In 2011, for instance, weightlifter Kulsoom Abdullah won a campaign to change the sport’s rules regarding what athletes can wear in competition, with the International Weightlifting Federation (IWF) approving new guidelines for female competitors who wish to cover up.
In March 2014, FIFA announced the lift of the ban on head covers after a two-year trial. The wearing of head covers had been banned as FIFA considered that these garments could pose a threat to players’ safety. With the new guidelines competitors are allowed to wear a hijab or turban during football matches.
The International Basketball Federation (FIBA) announced a two-year trial of head coverings, such as hijabs and turbans, in September 2014, in certain competitions. Anything larger than a 5cm headband had previously been banned by the sport’s governing body.
Although veiled Muslim role models in sports are somewhat limited, overall participation and attitudes towards sports have improved in recent years. The common voice of the elite athlete Muslim women are that they are happy to defy fundamentalist views on them participating in sports, so that they may pave the way for future generations of Muslim women to have equal opportunity to compete and experience the health benefits of exercise.
There are opportunities for modest sporting apparel beyond competitive sport, with government, communities and individuals pushing initiatives for a more inclusive approach to sports in Australia.
Given Australia’s outdoor lifestyle and multicultural population, demand for modest sportswear is expected to continue to grow. With most of Australia’s population concentrated in coastal regions and families sharing a fair amount of time at the beach or swimming pool, items like the Burqini are expected to gain in importance as more Muslim and non-Muslim women recognise its multiple benefits, including sun protection, flexibility and modesty. In the case of Muslim women, particularly, the Burqini has become a stepping stone as it has enabled them to be more involved in beach-related family activities and lifted limitations of those who felt confined in the domestic sphere, thus further strengthening their family bonds.

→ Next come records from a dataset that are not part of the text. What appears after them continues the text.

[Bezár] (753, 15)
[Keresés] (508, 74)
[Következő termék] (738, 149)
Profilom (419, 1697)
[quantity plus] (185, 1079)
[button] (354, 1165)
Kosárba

Although new product development within halal sporting apparel has been relatively slow, with the Capster, a sporting hijab from Dutch designer Cindy van den Bremen, and Burqini introduced to the market more than 10 years ago, the segment has benefited from global trends in the sports category, including the emergence of sports-inspired apparel. With a new generation of fashion designers, retailers and bloggers closely following global fashion trends and adapting them to be religiously acceptable, there is certainly vast potential for halal variations on contemporary “sports-luxe” or “athleisure” trends.